Once you’ve created the shell script, you can set it up as a cron job to run it daily by adding an entry to your crontab. To edit your crontab, you can use the crontab -e command, and then add the following line to run the shell script at a specific time daily:

0 0 * * * /bin/bash /path/to/daily_script.sh

This line schedules the script to run at midnight every day. Don’t forget to replace /path/to/daily_script.sh with the actual path to your shell script. Save and exit your crontab editor to activate the cron job.

You:#

ok crontab is not running the script properly the script is located in /home/matthew/LMXB/cron.sh and I’ve changed the /bin/bash to source and added a line to cd into the directory but it still doesn’t work

ChatGPT:#

If you’re encountering issues with your cron job not running the script properly, it’s important to ensure that the environment is set up correctly and that you have specified the full paths to your script and any required files. Here are some steps you can take to troubleshoot and potentially fix the issue:

  1. Specify Full Paths: In your cron job entry, specify the full paths for both the shell script and the Python script to avoid any relative path issues. For example:

    0 0 * * * /bin/bash /home/matthew/LMXB/cron.sh
    
  2. Set Environment Variables: If your Python script relies on specific environment variables, make sure they are set correctly in the cron job. You can set environment variables within your shell script using the export command.

  3. Check Permissions: Ensure that the script and any files it accesses have the appropriate permissions. You may need to make the script executable using chmod +x /home/matthew/LMXB/cron.sh.

  4. Redirect Output: It’s a good practice to redirect the standard output and standard error to a file within your script or in your cron job entry. This can help you diagnose any issues. For example:

    0 0 * * * /bin/bash /home/matthew/LMXB/cron.sh > /home/matthew/cron_output.log 2>&1
    
  5. Working Directory: If your script relies on a specific working directory, make sure to cd to that directory in your shell script. Use absolute paths to access any files or directories within the script.

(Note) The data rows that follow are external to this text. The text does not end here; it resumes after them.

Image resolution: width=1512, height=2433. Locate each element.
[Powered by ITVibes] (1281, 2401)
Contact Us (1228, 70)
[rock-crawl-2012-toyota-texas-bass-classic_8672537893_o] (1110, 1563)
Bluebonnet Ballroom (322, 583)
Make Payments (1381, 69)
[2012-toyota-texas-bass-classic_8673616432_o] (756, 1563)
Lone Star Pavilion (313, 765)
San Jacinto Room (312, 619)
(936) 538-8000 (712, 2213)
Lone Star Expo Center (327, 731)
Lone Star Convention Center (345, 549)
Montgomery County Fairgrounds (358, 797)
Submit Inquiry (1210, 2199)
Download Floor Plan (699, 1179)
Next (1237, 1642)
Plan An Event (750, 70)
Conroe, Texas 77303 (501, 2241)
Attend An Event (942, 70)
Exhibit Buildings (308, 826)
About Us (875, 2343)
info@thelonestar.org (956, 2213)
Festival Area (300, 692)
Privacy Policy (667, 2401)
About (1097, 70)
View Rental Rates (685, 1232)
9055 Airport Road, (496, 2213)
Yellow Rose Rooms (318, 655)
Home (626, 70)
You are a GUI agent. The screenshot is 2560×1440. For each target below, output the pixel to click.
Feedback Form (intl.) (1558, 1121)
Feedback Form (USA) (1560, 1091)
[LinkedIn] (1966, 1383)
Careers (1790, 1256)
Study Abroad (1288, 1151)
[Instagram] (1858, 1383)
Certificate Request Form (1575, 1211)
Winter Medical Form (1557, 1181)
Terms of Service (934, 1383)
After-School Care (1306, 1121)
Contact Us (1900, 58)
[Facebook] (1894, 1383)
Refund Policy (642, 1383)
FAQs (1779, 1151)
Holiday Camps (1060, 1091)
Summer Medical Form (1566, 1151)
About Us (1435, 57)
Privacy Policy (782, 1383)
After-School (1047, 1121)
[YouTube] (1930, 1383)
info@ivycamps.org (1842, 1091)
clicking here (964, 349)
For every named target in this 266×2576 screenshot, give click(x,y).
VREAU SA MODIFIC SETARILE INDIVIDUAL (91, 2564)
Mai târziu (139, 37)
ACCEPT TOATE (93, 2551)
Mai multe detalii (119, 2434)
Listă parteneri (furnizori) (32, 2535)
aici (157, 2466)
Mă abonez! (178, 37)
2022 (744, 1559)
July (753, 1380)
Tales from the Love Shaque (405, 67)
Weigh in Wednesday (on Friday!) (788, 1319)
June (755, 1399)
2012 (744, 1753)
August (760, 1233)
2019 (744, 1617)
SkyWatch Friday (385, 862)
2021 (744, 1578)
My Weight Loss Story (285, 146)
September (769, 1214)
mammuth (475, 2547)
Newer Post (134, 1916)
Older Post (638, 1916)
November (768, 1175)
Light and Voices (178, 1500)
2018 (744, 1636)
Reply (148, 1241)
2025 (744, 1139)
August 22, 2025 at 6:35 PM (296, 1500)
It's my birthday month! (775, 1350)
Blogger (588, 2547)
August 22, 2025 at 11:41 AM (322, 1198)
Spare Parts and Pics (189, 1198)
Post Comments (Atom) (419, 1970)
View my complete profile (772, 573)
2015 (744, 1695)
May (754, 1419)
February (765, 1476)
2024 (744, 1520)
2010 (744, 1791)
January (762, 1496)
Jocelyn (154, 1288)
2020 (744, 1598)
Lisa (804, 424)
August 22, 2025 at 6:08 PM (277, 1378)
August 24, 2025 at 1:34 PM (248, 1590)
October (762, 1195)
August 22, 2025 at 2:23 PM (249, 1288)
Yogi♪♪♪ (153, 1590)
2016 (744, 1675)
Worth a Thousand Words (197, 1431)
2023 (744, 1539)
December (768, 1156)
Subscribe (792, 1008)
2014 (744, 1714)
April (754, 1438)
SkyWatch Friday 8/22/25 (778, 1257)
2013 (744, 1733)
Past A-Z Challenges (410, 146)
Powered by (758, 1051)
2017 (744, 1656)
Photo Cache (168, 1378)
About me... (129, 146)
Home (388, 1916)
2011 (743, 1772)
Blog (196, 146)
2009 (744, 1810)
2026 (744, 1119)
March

  6. Errors in Script: Double-check for errors or exceptions in your Python script that might prevent it from running successfully. Ensure that all dependencies and libraries are available in the environment where the script runs.

  7. User Permissions: Ensure that the user running the cron job has the necessary permissions to execute the script and access any required resources.

  8. Cron Daemon Logs: Check system logs for any error messages related to the cron job. On many systems, you can view the cron daemon logs in /var/log/cron or /var/log/syslog.

By following these steps and checking for potential issues, you should be able to identify and resolve the problem with your cron job.